On 2019-01-08 15:16, jcbollinger wrote:


On Monday, January 7, 2019 at 3:37:46 PM UTC-6, Matt Zagrabelny wrote:



    On Mon, Jan 7, 2019 at 3:31 PM Matt Zagrabelny <mzag...@d.umn.edu
    <javascript:>> wrote:

        Greetings puppet-users!

        For many years I have been using the following convention for
        including my classes:

        class foo() {
             include ::profile::bar
        }

        I know I don't need the leading double colon for including
        profile::bar, but at one point in time I thought it may have
        been a best practice or it would help prevent some sort of
        future pain point.

        Is that still true? Was I ever correct?

    Needed to spend 30 more seconds reading before hitting send.

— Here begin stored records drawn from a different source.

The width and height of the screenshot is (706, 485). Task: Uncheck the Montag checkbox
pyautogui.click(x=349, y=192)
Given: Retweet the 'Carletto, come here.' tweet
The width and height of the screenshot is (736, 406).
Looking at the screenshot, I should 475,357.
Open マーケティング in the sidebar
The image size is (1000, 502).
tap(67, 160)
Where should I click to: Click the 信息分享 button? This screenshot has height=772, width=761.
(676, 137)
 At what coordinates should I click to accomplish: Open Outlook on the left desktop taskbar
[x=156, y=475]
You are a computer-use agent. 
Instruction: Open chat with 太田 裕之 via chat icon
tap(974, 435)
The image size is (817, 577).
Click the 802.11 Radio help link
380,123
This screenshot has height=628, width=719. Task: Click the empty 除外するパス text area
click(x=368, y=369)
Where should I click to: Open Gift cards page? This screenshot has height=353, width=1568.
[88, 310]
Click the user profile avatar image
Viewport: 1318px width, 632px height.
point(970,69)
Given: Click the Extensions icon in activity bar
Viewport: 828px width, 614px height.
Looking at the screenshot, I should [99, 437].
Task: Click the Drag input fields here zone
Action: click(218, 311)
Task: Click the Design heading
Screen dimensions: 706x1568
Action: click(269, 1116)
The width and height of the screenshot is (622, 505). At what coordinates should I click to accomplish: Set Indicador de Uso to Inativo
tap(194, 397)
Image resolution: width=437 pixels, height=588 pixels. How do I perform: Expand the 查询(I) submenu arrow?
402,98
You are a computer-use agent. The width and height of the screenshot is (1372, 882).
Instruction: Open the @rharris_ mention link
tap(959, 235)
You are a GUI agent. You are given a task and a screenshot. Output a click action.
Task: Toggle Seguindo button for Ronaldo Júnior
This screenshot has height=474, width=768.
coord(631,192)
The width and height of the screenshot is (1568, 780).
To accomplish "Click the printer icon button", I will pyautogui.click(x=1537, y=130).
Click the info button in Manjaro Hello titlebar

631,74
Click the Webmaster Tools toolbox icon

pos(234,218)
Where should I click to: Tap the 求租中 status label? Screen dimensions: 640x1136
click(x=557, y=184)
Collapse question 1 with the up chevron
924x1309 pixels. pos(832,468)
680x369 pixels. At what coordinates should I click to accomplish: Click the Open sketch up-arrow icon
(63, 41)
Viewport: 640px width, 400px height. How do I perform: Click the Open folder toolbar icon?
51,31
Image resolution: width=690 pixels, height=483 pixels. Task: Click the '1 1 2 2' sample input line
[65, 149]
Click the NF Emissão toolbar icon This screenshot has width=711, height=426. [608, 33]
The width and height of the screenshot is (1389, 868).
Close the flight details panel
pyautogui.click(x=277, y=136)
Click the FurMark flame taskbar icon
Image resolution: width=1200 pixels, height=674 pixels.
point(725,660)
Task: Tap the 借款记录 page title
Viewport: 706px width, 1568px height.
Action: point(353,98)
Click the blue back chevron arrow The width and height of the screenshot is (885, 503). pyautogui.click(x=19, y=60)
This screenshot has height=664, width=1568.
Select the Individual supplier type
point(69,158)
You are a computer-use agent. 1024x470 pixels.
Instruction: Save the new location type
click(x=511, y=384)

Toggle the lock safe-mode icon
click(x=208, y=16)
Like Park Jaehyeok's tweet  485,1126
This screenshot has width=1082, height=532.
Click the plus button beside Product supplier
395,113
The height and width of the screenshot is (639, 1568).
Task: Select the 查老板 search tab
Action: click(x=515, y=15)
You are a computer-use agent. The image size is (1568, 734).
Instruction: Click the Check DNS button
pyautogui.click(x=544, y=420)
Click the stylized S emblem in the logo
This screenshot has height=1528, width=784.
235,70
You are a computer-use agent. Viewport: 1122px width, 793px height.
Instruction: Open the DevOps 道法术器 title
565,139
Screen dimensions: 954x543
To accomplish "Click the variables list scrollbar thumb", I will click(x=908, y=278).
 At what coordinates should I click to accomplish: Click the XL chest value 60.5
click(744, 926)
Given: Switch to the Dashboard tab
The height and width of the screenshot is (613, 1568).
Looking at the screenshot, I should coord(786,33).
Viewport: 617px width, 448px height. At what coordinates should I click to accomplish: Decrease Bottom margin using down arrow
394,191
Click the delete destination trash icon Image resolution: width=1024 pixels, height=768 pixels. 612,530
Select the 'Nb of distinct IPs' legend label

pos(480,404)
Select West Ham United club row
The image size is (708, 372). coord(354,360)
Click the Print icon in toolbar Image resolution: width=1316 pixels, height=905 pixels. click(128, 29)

Sorry
    for the noise!

    https://github.com/voxpupuli/puppet-lint-absolute_classname-check/issues/3
    <https://github.com/voxpupuli/puppet-lint-absolute_classname-check/issues/3>

    Thanks for any additional feedback!


I observe that the voxpupuli thread slightly downlplays the scope of the issue as it affected Puppet 3.  Puppet's (long since removed) relative name resolution scheme looked not just at the namespace in which the name was used, as the voxpupuli discussion seems to suggest, but also at every ancestor namespace, in order, until ultimately reaching top scope.  I'm not sure where to find P3 docs any longer, but this behavior is summarized in the description of PUP-121 <https://tickets.puppetlabs.com/browse/PUP-121>, the issue for removing that behavior.

That only rarely bit people, but it bit enough people, often enough, that for a time it was considered best practice to always use fully-qualified names (which is effectively what the `::` prefix produces).  But Puppet, Inc. decided that the negatives of relative name resolution outweighed the positives, including the positive of minimizing breaking changes, so relative name resolution was removed in Puppet 4.  Nowadays, the :: prefix is accepted for backwards compatibility, but it conveys no additional meaning.


Adding to what John said above:

There is no additional meaning for class names when it starts with '::', it does however make a difference when referencing variables. If a variable contains '::' (anywhere) it is always taken as an absolute reference starting from topscope. Thus something like '$::x' is the topscope $x, a '$x' is a local, inherited or topscope variable 'x', and '$x::y' and '$::x::y' are exactly the same thing.